Ainsi, l'appareil de mesure de la performance des investisseurs souffre d'un biais court-termiste systématique. Il n'est pas normal de juger la gestion d'un fonds de pension d'après sa performance trimestrielle plutôt que sur sa capacité à payer des retraites dans trente ans. Mais, dans le contexte actuel, il est obligé, à l'intérieur de chaque intervalle de temps, de commettre les mêmes bêtises que les autres pour être sûr de faire comme eux. Il y a un désajustement très profond entre l'horizon naturel des investisseurs et l'aune à laquelle ils sont jugés. Les normes comptables ont encore aggravé les choses puisque les fonds de pension, y compris publics et à horizon long, doivent produire des comptes trimestriels en valeur de marché.

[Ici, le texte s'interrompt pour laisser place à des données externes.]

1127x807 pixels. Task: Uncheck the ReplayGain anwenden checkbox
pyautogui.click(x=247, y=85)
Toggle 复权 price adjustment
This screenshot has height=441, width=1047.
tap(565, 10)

Autre anomalie : on lit beaucoup que la hausse des taux des dettes grecque, irlandaise, portugaise, est liée à la spéculation, mais la taille des marchés dérivés – par exemple celui des crédit default swap, les CDS, qui représente entre 3 et 4 % de l'encours du sous-jacent – est trop réduite pour qu'ils aient déclenché des mouvements de prix visibles. Si l'on considère les flux, on s'aperçoit que la chute des prix provient des ventes effectuées par des investisseurs institutionnels parfaitement conservateurs, mais qui jugent que ces actifs sont devenus trop dangereux. Et le phénomène est entièrement « auto-réalisateur » : si tous les assureurs-vie européens vendent leur dette irlandaise, elle va chuter au point de forcer ceux qui voulaient la garder à la vendre. C'est ce à quoi on assiste en ce moment.